HD 895AB

Observation data Epoch J2000 Equinox ICRS
- Constellation: Andromeda
- Right ascension: 00^{h} 13^{m} 23.9130^{s}
- Declination: +26° 59′ 14.981″
- Apparent magnitude (V): 6.277

Characteristics
- Spectral type: G0III+F2IV
- B−V color index: 0.63

Astrometry
- Radial velocity (R_{v}): −5.99±0.18 km/s
- Proper motion (μ): RA: −11.915±1.179 mas/yr Dec.: −22.820±1.161 mas/yr
- Parallax (π): 18.6899±0.7533 mas
- Distance: 175 ± 7 ly (54 ± 2 pc)
- Absolute magnitude (M_{V}): 0.69

Orbit
- Primary: HD 895A
- Name: HD 895B
- Period (P): 421 yr
- Semi-major axis (a): 0.641″
- Eccentricity (e): 0.720
- Inclination (i): 124.10°
- Longitude of the node (Ω): 193°
- Periastron epoch (T): JD 2,401,969.97
- Argument of periastron (ω) (secondary): 286.1°

Details

HD 895A
- Mass: 2.42 M_{☉}

HD 895B
- Mass: 1.92 M_{☉}
- Other designations: BD+26°13, HD 895, HIP 1076, HR 40, SAO 73823, WDS J00134+2659

Database references
- SIMBAD: HD 895

= HD 895 =

Multiple star system in the constellation Andromeda

HD 895 is a multiple star system in the constellation Andromeda. Its apparent magnitude is 6.277, so it can be seen by the naked eye under very favourable conditions. Based on parallax measured by Hipparcos, the system is located around 54 pc away, and it is made of two different spectroscopic binary pairs.

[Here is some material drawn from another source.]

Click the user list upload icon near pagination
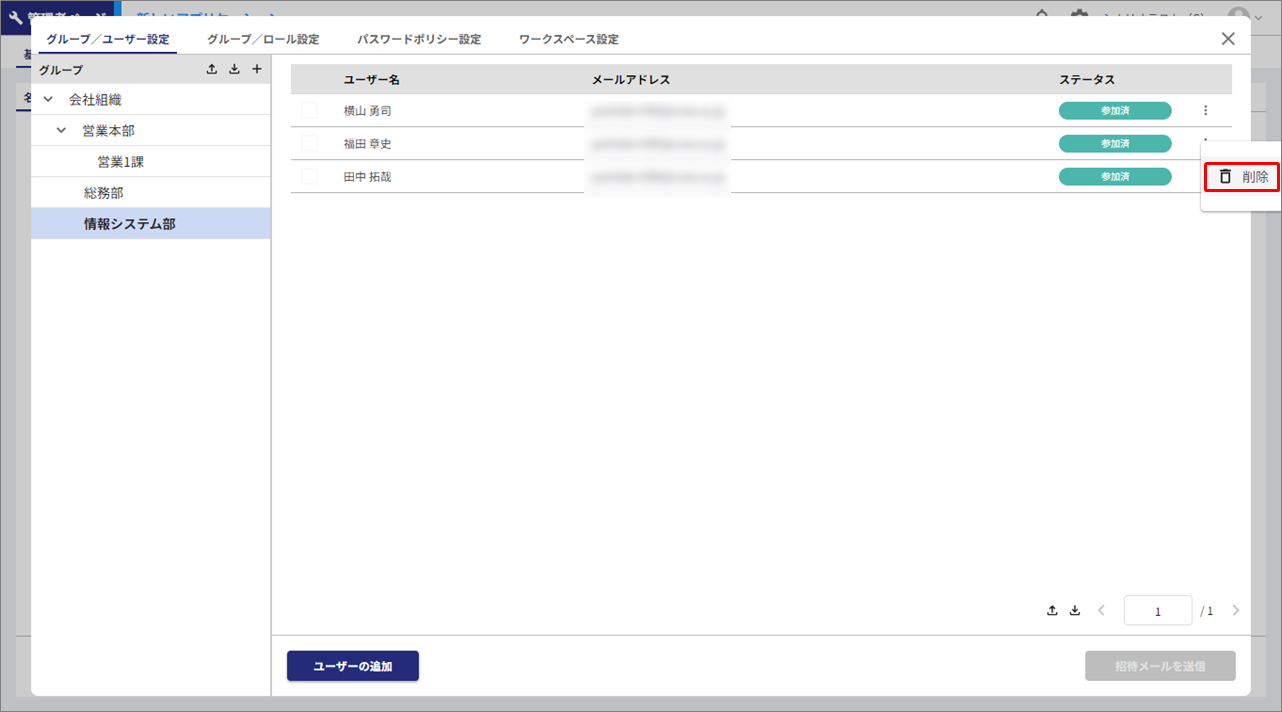 [x=1052, y=610]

The first pair is made of a primary yellow giant star of spectral type G0III, and the secondary subgiant star of spectral type K2IV, so they have both left the main sequence evolutionary phase. They are also both more massive than the Sun. The secondary completes an orbit around the primary every 421 years.

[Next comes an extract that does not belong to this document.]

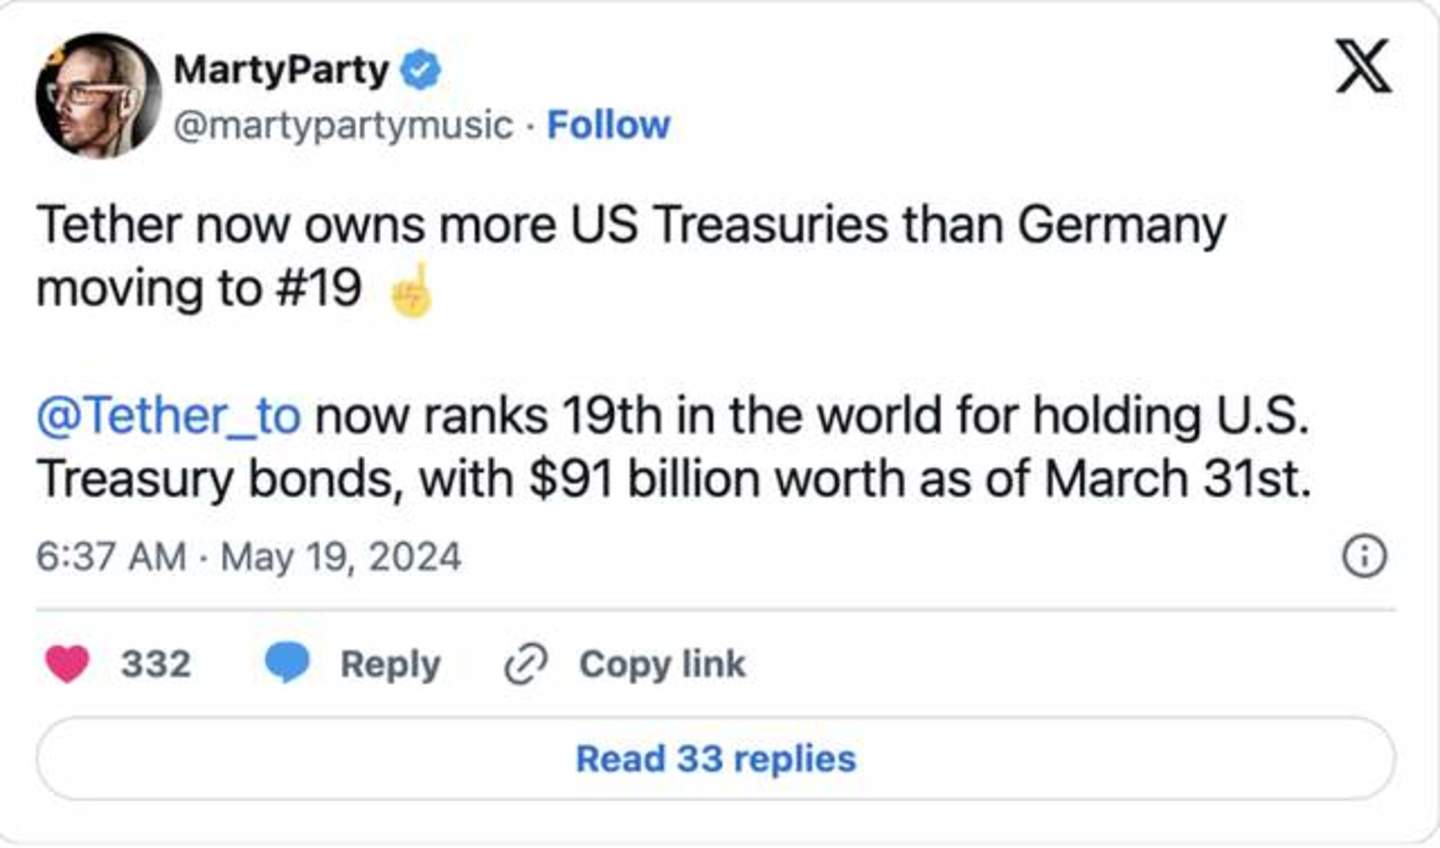Click the chain link icon
The width and height of the screenshot is (1440, 848).
pyautogui.click(x=526, y=664)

The second pair is a double-lined spectroscopic binary located 18 arcseconds away from the first pair, although with an apparent magnitude of 10.37 it is too faint to be seen without a telescope. It was not recognized as a separate pair in the old Bright Star Catalogue and Henry Draper Catalogue, thus it bears the designation HD 895C. They are both G-type main sequence stars slightly less massive than the Sun, with spectral types G7V and G8V respectively. They complete an orbit around their center of mass approximately every 6 days.

Using Gaia parallax, instead, the pair formed by the primary and the secondary is much closer than previous measures, at an estimated distance of 175 light years. The two pairs, then, may be not gravitationally bound.